The Associated Press: It's All Economy, All The Time For Romney
That was an invitation to discuss a requirement for all residents to purchase insurance, a feature that conservatives loathe in Obama's health care bill but is also present in the Massachusetts law. Romney steered clear. Instead, he said: "The first thing I'd say to him is, 'You say you copied (the Massachusetts law), how come you didn't give me a call? I'd have told you what worked, what did not work'" (Espo, 2/24).

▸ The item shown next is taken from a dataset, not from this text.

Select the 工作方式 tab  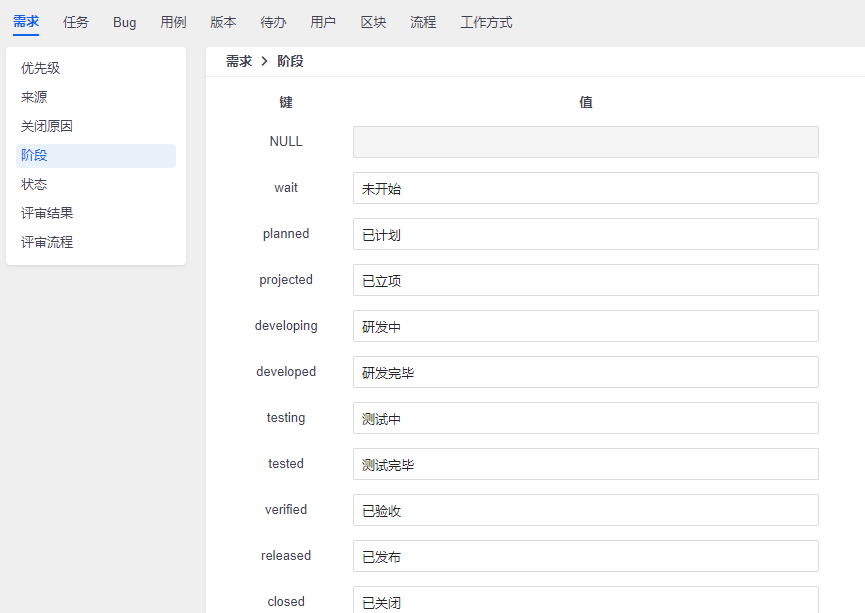pyautogui.click(x=486, y=22)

Boston Globe: Fact Check: The GOP Debate
Mitt Romney was asked by moderator John King about a bill signed during his tenure as Massachusetts governor requiring Catholic hospitals to provide emergency contraception to rape victims. Asked if he made such a requirement, Romney responded: "No, absolutely not." …under Romney, Catholic hospitals became required to make the morning-after pill available to rape victims. In a Globe interview [in 2005], Romney said, "My personal view, in my heart of hearts, is that people who are subject to rape should have the option of having emergency contraception" (Schoenberg, 2/23).

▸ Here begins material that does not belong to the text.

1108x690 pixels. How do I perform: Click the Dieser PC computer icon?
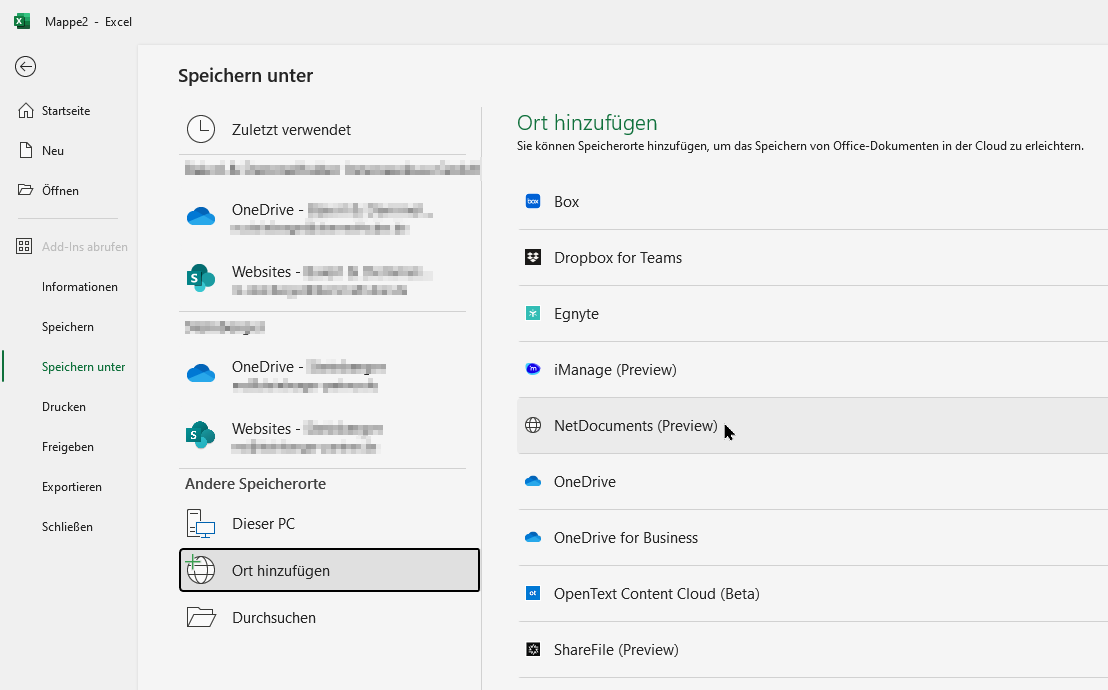click(201, 524)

Boston Globe: Romney Emphasizes Michigan Roots To Tea Party Crowd
On the biggest sticking point that Tea Party activists have with Romney – his health care plan in Massachusetts – he amped up his critique of the federal model that was patterned after his plan. "On every basis I can think of - it's bad policy, it's bad spending, it's bad for American people, it's bad for the practice of medicine," Romney said. "If I'm president, we’re getting rid of ObamaCare" (Viser, 2/24).